But over all I think it is top heavy on philosophy as opposed to poetry –very weak in drama and very weak in Spanish, French and Italian literature. No Tartuffe by Moliere? Almost no Dante? Not a single Spanish poet or dramatist? And of course not a single Irish, Scottish or Welsh author! Once again I may be prejudiced in this matter. Perhaps there is no Scottish novelist close to Cervantes or even Dostoevsky but the list of Irish novelists and writers of fiction is so long and so outstanding that this total omission is to me incredible. Johnathan Swift, Oscar Wilde, James Joyce , C.S. Lewis, Samuel Beckett, -and I am leaving out personal favorites who are not really in the first rank but who are charming such as Padric Colum, Peig Sayers.

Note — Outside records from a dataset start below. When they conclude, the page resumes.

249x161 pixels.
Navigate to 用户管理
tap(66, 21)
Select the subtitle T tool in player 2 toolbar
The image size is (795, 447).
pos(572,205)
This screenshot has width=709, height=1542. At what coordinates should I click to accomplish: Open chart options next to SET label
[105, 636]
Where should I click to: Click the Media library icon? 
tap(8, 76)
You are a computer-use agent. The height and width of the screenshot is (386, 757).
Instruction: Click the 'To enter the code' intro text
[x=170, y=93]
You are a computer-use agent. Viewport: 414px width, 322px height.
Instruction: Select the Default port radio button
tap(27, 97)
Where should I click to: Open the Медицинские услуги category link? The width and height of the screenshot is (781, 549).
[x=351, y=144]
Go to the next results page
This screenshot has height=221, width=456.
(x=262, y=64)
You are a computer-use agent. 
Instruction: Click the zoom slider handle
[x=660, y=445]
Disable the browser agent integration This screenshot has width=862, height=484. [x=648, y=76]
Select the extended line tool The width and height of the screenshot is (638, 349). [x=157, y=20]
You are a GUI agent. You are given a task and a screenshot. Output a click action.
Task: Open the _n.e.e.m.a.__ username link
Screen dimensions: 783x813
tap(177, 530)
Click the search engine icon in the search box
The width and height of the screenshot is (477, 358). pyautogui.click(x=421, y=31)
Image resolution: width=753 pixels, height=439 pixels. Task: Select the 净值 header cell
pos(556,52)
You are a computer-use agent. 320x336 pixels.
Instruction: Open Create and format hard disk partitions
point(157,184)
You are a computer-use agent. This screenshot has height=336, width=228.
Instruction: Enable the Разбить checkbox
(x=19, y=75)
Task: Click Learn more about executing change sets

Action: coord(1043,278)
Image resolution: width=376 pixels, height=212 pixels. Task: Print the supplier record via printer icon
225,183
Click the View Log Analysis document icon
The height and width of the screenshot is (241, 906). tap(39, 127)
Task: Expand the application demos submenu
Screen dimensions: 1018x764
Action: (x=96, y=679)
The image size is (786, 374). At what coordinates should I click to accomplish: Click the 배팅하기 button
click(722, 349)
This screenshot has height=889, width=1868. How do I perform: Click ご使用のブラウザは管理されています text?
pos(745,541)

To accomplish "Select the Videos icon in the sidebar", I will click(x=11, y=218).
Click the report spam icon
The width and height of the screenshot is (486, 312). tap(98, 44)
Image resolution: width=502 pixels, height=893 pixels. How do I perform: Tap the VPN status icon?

Welsh writer Ken Follett is known mostly for his thrillers (which are splendid) but PILLARS OF THE EARTH and WORLD WITHOUT END are, in my opinion, among the greatest historical novels ever written. They are on par with the best of Walter Scott or Tale of Two Cities by Charles Dickens. They are that good.

Then there are many Scottish novelists I like but would not rate in the first rank but of whom I am fond – Helen MacInnes( Highet’s wife), Compton MacKenzie, Conan Doyle, George MacDonald, Neil Munro, FIonn MacColla, Iain Crichton Smith, John Buchan (39 Steps), A J Cronin, Allan Massie, ) Perhaps you want to leave out Walter Scott but then I have at least four who rank very high indeed: 1)Robert Louis Stevenson both as a poet and novelist. Borges considered him as great as any Spanish poet or novelists with the exception of Cervantes. Nabokov –that great author in his own right and critic of Cervantes felt the same way. So did Kipling. So did Ernest Hemingway. I found it shocking when I was in college that Stevenson was entirely excluded from the Norton Anthology (and Burns almost totally excluded). I think he is a peer to Joseph Conrad and Kipling (both not even mentioned on the Yale list!!!!) Stevenson’s prose and poetry are among the highest in quality. If nothing survived but Dr. Jekyll and Mr. Hyde plus a dozen of his poems he still would be ranked among the greatest literary genius of all time . Kidnapped is not a child’s book; it is one of the wisest books I have ever read about the doomed 1745 uprising and the virtues and character and tragic failings of Highland Scots. Even more than Scott , Stevenson knew both Highlands and Lowlands, the old and the new.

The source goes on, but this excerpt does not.